The ideal candidate will have a solid background in signal processing with hands on experience working on audio related projects and applied data science / machine learning. Some background in music is a plus!
Splice is changing the way musicians create, collaborate and distribute their work by connecting their creation process. We are growing quickly and we are hiring self-starters to make a massive impact on Splice and the producers that use our product. Splice is creating a brand new software paradigm (think dropbox meets github for music producers) and as such, we face difficult design decisions on a daily basis.We're co-founded by Steve Martocci (GroupMe) and well known open source programmer Matt Aimonetti (Sony PlayStation) both of whom you will work with on a daily basis. Splice is funded by Union Square Ventures along with True Ventures, SV Angel, First Round Capital, Lerer Ventures, Box Group.

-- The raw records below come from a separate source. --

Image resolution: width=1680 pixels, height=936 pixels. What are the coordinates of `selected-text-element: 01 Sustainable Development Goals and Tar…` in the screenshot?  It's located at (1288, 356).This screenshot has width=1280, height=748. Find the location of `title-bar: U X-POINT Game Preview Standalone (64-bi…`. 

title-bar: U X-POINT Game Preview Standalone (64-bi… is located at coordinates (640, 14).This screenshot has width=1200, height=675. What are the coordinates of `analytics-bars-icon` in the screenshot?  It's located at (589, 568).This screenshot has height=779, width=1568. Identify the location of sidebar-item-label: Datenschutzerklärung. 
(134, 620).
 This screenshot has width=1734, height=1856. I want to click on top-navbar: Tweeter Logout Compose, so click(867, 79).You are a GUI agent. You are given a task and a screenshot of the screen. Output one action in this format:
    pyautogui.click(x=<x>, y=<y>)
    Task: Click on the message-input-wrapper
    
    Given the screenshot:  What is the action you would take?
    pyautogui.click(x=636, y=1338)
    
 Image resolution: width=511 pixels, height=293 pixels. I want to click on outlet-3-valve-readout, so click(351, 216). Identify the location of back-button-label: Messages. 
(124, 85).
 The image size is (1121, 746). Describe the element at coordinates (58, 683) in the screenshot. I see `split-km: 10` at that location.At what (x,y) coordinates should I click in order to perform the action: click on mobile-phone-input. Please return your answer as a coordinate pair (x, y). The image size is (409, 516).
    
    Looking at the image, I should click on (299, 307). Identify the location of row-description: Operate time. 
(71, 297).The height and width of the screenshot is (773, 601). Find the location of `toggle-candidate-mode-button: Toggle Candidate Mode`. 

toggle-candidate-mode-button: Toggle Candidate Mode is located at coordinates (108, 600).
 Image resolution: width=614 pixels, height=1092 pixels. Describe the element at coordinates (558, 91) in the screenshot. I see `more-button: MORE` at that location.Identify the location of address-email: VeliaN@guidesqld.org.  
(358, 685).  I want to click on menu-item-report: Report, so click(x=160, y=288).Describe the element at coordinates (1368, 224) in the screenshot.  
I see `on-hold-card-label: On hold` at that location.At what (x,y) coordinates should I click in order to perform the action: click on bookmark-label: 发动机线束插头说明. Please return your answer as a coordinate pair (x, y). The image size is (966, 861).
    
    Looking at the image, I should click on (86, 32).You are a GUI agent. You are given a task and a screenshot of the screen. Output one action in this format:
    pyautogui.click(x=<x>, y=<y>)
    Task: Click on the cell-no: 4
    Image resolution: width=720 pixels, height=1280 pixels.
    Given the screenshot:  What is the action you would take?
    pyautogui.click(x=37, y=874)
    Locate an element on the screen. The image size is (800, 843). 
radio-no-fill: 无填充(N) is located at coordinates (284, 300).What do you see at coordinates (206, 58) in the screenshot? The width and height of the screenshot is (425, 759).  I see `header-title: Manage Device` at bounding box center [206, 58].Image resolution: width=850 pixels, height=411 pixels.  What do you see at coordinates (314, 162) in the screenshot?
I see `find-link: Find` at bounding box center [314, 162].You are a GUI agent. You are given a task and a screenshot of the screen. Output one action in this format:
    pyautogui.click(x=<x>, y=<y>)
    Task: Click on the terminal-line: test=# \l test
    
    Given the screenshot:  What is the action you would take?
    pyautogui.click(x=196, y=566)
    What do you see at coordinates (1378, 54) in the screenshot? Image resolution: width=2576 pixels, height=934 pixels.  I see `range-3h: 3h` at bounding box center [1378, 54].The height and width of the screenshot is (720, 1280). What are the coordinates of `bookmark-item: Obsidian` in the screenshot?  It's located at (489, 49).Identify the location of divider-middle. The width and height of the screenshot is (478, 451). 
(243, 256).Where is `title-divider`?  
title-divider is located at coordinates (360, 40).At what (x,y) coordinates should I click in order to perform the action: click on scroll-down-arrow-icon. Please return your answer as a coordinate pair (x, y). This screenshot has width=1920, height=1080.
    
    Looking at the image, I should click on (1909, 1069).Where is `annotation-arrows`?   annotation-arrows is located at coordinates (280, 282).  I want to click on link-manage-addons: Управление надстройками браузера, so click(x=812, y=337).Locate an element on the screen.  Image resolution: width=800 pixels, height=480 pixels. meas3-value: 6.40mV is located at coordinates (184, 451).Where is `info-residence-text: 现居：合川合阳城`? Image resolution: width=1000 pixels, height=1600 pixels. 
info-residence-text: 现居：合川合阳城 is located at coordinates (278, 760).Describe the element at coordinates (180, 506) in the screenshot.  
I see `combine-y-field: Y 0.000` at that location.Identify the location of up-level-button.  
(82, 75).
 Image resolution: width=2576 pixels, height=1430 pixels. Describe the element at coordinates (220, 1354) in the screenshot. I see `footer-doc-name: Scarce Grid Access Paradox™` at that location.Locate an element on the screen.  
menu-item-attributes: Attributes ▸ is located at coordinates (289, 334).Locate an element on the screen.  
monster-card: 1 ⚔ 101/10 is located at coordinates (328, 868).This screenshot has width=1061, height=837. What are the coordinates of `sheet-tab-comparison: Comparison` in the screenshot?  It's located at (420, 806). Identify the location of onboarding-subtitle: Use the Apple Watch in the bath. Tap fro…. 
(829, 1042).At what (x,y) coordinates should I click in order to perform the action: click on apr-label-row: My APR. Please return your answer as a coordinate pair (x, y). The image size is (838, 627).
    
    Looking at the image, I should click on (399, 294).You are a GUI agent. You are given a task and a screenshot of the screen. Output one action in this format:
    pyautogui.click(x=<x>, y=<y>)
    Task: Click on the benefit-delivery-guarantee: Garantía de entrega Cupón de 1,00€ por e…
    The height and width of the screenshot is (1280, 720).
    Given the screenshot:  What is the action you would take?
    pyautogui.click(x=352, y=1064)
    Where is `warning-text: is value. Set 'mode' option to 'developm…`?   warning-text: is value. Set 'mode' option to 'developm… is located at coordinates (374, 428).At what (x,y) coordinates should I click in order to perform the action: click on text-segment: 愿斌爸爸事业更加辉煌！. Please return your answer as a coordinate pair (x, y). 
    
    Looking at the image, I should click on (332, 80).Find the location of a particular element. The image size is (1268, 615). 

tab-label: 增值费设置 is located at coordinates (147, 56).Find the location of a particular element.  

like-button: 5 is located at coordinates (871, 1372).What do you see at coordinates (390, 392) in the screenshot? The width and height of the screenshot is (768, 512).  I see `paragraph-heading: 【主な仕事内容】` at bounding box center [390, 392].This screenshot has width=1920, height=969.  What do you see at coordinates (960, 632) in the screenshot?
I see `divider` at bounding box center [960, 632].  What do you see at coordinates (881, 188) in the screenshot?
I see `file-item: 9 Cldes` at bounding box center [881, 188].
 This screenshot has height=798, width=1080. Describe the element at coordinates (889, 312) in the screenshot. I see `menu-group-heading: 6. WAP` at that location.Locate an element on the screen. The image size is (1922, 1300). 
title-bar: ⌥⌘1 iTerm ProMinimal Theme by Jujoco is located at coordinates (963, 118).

As part of the Audio Science team you will:
- Design, implement and validate machine learning algorithms to better understand, classify, organize and recommend audio content from Splice’s massive database of sounds.
- Participate in the design and implementation of proof-of-concept prototypes that can unlock new, better and faster ways to create music with our product.
- Collaborate with Engineering and Product teams to support the integration and deployment of new product features coming from the Audio Science team.
- Participate in creative sessions to share your best ideas and help identify the most promising problems to work on, that maximize value to our users.
Things that we consider critical to becoming a great asset to our team:
- Great teamwork and communication skills: we work at the intersection of Science, Applied R&D, Engineering and Product; frictionless communication and mutual support are essential for the team to iterate quickly, discuss and refine directions when necessary, and deliver great results in short periods of time.
- Msc. in Electrical Engineering / CS with a solid background in Signal / Image Processing.
- Past projects in Audio Signal Processing.
- Experience designing and implementing classification / regression models using statistical methods and deep learning techniques.
- Experience in all stages of an applied machine learning project (dataset creation, cleanup, augmentation, feature extraction / feature engineering, model architecture, training, testing, deployment)
- Solid implementation skills in Python and familiarity working with NumPy, Pandas, Scikit-learn, Scipy, Keras / Tensorflow.